Between pulls on the minty fruit-infused smoke machine and sips of strong Egyptian tea someone mentioned my writing. I laughed... that went away when I was reassigned duties in my company and all of sudden lost myself in the chasm between graduate school and an intense work. That was August of 2008.

Balance was only achieved for lack of wife, children, and home. Yes I laughed--thinking no one ever read this blog. Rather I fancied it a delusional outlet for my thoughts. At least the possibility of an audience kept me writing, while working at my desk in a dead-end IT project management position.

Imagine how I felt when people started talking about my blog, as if they actually read it! Then I started putting together the sporadic but clearly-intentioned comments from friends over the last two and a half years encouraging me to develop a hobby. Hmm.

I dropped out of my graduate school program for a number of reasons this spring. Complete irrelevance to my current occupation chiefly among them. My weekends and week nights (often in the lone as my roommate girlfriend works when I don't and vice versa) were free and playing Shinobi and Bejeweled frankly has lost its luster after 12,678 games.

Time on my hands and encouragement to do what all my liberal arts training has equipped me to do, I sat down this morning and made the decision to throw in a load of laundry and not pick up the Xbox controller.

$hit. I have to write something.

Thursday, August 7, 2008

Summer's Cruelty

Last weekend I was over at a good friend’s house to do a load of laundry and play Transformers with his four-year-old. All went well just shy of catching Megatron’s right hook to my cheek without provocation. I guess when you’re Optimus Prime, you have to be a little more aware as I was half-watching a History Channel special on Nazism in America. Yes, Finn was his delightful little self per the usual. Perhaps he was just a bit too generous this time however.

It started the next day. Just a faint tickle in the back of my throat. I was so very astonished but disregarded it as allergies. I consumed the four remaining cough drops I had in my apartment from the previous rhinoviral-related episode to fall asleep, just a little perplexed.

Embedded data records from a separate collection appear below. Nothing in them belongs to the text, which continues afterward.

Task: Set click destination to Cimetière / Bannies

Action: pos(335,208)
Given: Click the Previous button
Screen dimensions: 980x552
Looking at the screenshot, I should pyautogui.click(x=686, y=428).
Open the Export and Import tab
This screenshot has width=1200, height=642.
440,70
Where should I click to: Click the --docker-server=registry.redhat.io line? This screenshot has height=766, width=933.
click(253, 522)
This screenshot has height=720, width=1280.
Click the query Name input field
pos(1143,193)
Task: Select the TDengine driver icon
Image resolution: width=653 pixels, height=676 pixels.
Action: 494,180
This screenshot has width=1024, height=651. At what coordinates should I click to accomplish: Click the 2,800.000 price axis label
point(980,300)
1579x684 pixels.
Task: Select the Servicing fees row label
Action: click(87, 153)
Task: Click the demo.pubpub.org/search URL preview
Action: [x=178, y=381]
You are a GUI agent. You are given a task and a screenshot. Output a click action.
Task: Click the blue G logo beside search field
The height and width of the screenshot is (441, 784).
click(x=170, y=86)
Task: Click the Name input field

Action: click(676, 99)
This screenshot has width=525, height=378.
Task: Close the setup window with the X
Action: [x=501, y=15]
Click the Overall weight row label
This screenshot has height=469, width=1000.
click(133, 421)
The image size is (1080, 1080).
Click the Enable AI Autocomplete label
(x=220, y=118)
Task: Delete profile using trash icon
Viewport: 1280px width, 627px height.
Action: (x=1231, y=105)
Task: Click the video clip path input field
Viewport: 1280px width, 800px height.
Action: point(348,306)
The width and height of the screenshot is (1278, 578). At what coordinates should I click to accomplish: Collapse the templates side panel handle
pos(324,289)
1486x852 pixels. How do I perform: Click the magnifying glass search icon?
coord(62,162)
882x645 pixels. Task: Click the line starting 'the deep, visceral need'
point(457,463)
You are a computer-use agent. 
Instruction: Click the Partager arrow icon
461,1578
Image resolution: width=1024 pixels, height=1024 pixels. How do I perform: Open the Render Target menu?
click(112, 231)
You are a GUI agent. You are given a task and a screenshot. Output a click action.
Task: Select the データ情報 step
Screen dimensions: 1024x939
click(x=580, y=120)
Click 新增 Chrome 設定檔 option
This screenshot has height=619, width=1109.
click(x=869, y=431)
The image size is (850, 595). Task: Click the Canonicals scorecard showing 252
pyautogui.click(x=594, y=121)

The next day I was dragging. My energy never seemed to replenish. That afternoon, I reconsidered my presence at a client boat outing on Lake Minnetonka. I went though, and was delighted. The boat seemed to be swaying a bit more than the horizon line would indicate. I drank a few more beers hoping that was it. As I drove to a friend’s house afterward to watch a movie, I sniffled a little and noticed my sinuses were totally plugged. The cause of my dizziness was not the boat or the beer (well, the beer is not entirely innocent of fault).

After the movie, I knew sleep would be an evasive little animal all night. And it was. The nasty tasting cough drops didn’t help and just left their nastiness in my mouth. My left leg became terribly sore, the muscles aching so intensely all I could do was whimper. Breathing through my mouth was a challenge until mercy available itself a nostril opened up.

I was determined to skip work the next day, then remembered a few critical meetings I had. Arriving an hour late and having the good fortune of no one noticing, I began a day of utter misery. It was like treatment in a rehab facility for me. Denial was my mantra. No, you don’t have a summer cold. You don’t have a summer cold. You don’t have a summer cold.

As all highly regarded treatment facilities go, I arrived at the truth. I have a summer cold. The day progressed slowly. A small landfill of tissues accumulated in my wastebasket by my desk along with half a dozen emptied cups of tea with honey. Sneezing with regularity drew ire and horror from my colleagues as they skidded backward in an attempt to avoid my leprotic-level contagiousness.

I lost my sense of taste today, which means I’m about forty-eight hours from recovery. My will has not been broken. Though my poor bike has not seen nearly as many miles this week, I shall once again reclaim my ways and habits. Summer colds are a daft affair, filled with irony and subtle cruelty. But this aggression will not stand. This virus had its day in the sun and my immune system will prevail.

I appreciate your prayers and thoughts in this difficult time.

**sneeze**

You don’t have any Kleenex on you, do you?